*** Opening DATA SHOWN ***

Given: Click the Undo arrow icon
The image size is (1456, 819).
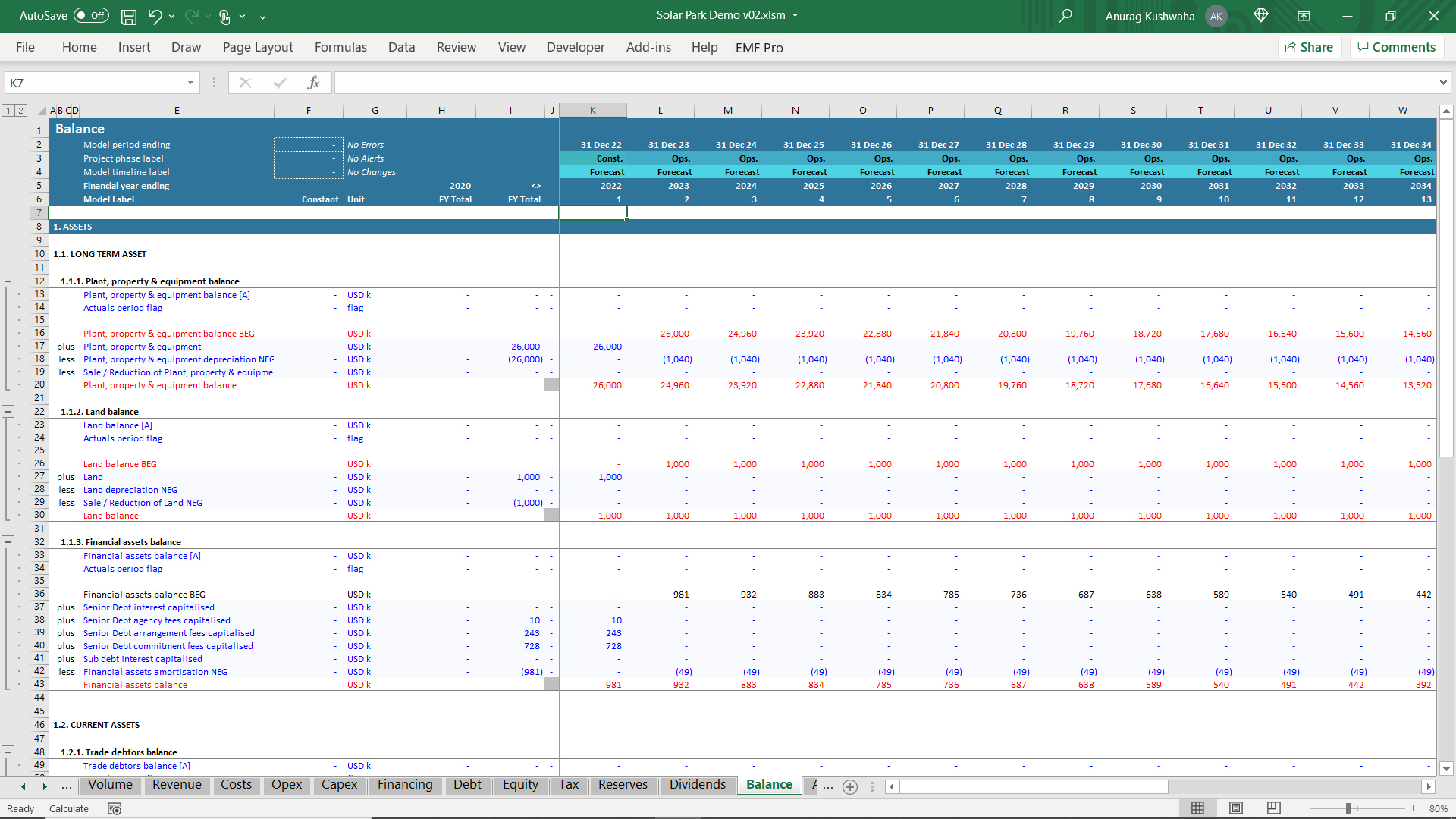Looking at the screenshot, I should (x=155, y=16).
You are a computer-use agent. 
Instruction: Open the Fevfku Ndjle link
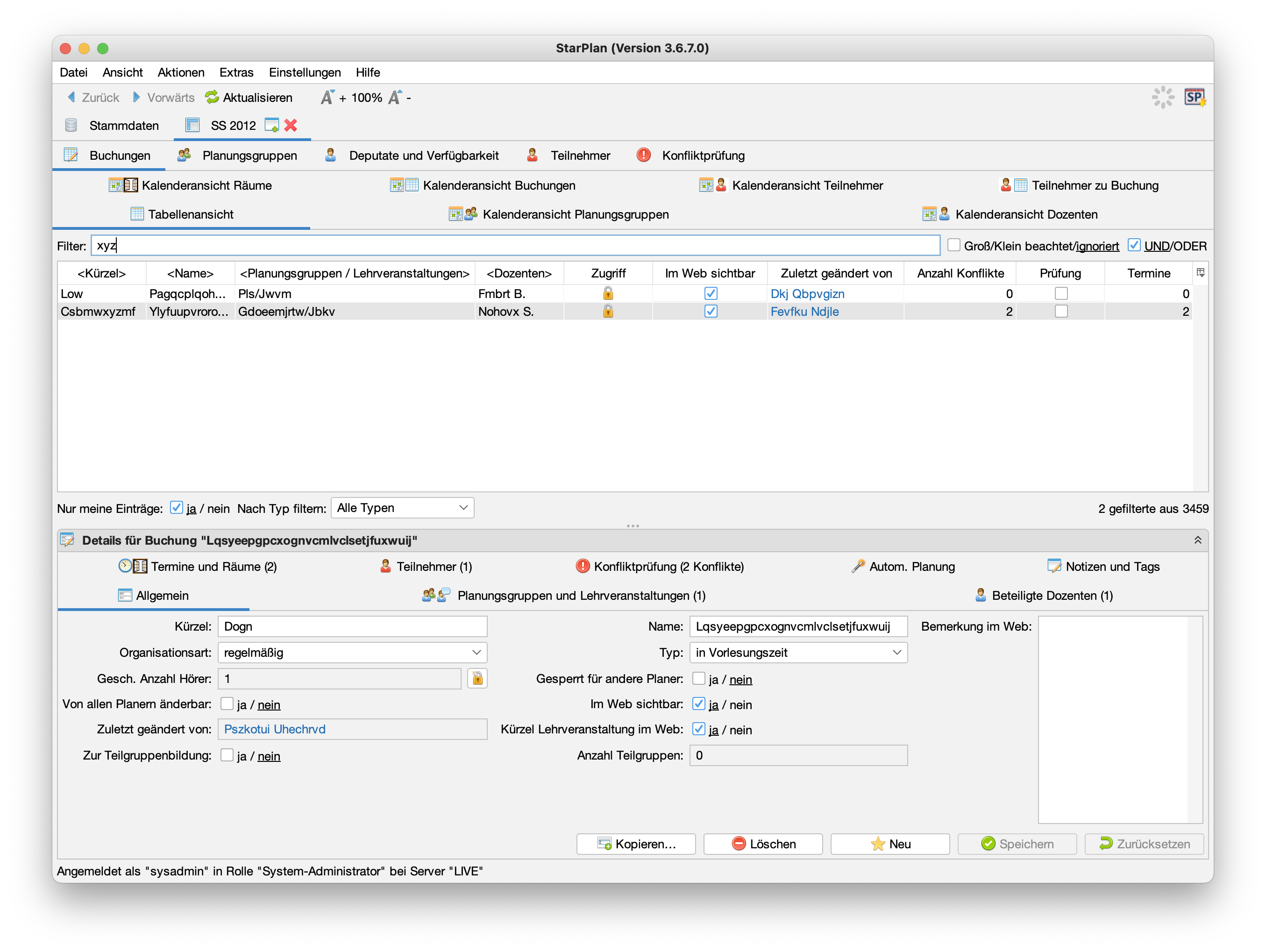804,312
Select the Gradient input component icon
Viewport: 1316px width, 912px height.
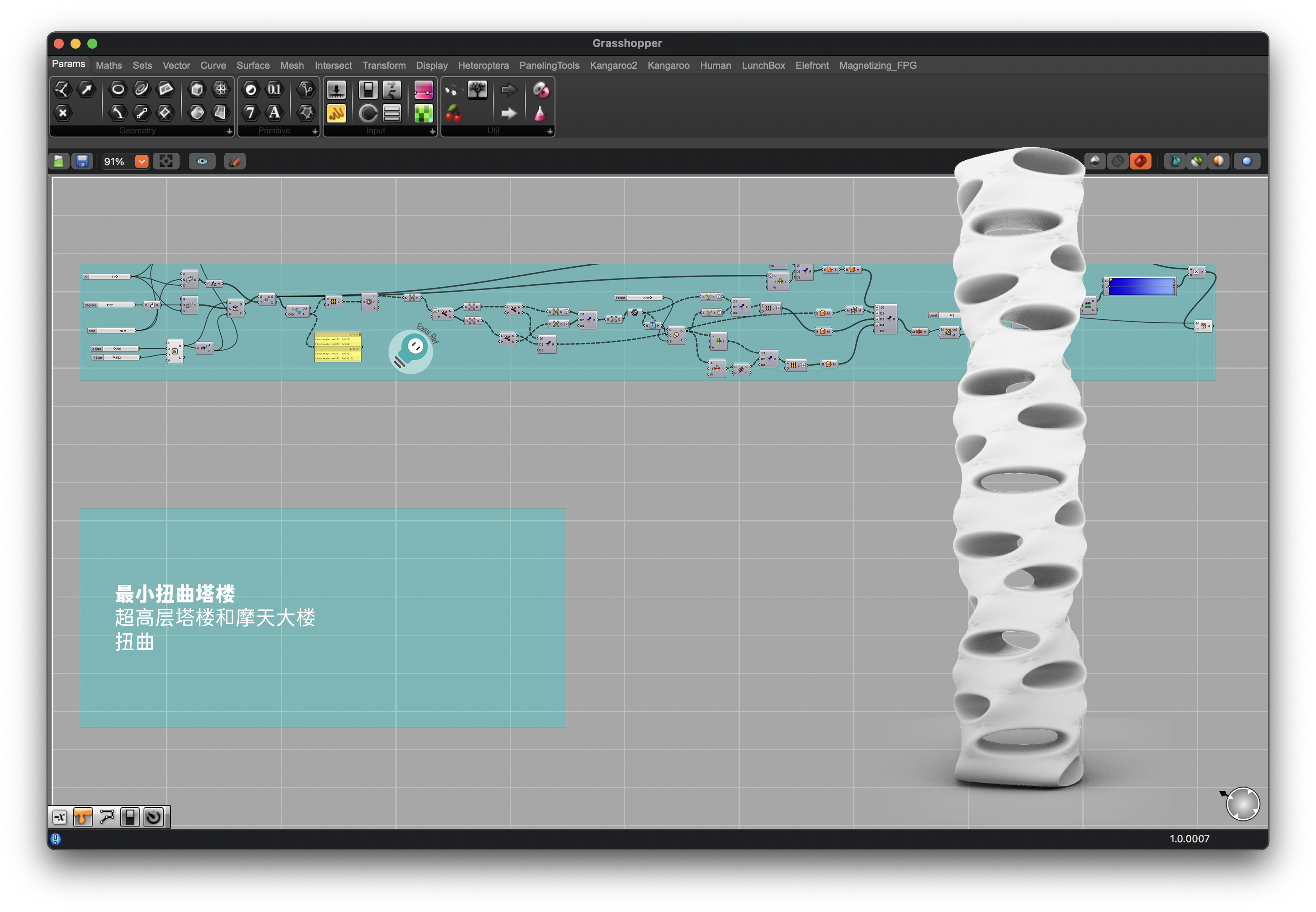click(x=423, y=90)
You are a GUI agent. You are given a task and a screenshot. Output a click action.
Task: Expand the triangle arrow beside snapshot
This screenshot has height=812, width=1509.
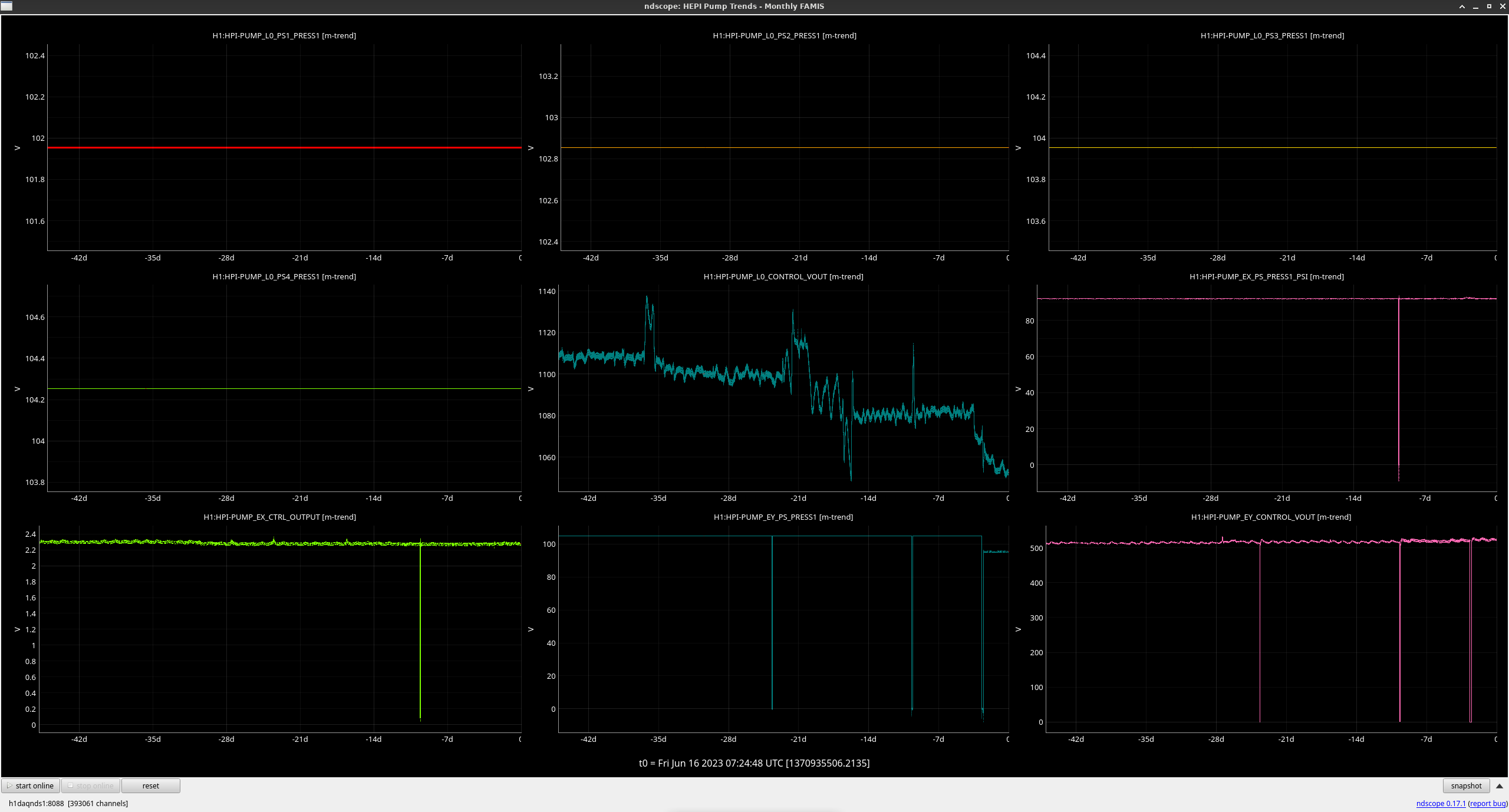1500,786
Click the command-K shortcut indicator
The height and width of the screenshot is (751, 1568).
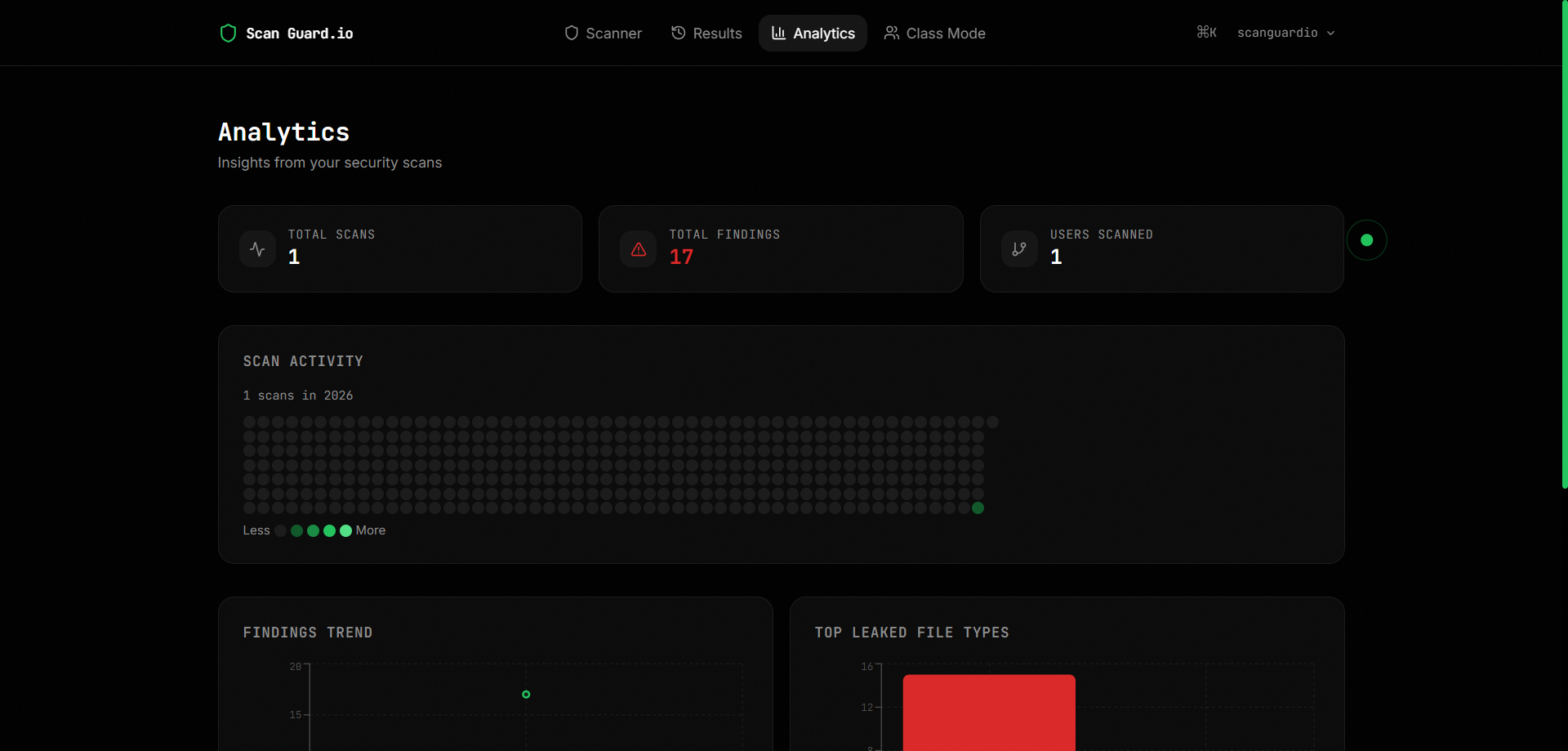1206,32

*** Closing DATA SHOWN ***

**WHAT THE TASK REQUIRES:** Give back exactly the lines above from the one with "The image size is (1456, 819)." through the one with "Click the command-K shortcut indicator", both included. Pictures don't belong in the copy.

**ANSWER SPACE:**
The image size is (1456, 819).
Looking at the screenshot, I should (x=155, y=16).
You are a computer-use agent. 
Instruction: Open the Fevfku Ndjle link
804,312
Select the Gradient input component icon
Viewport: 1316px width, 912px height.
click(x=423, y=90)
You are a GUI agent. You are given a task and a screenshot. Output a click action.
Task: Expand the triangle arrow beside snapshot
This screenshot has height=812, width=1509.
1500,786
Click the command-K shortcut indicator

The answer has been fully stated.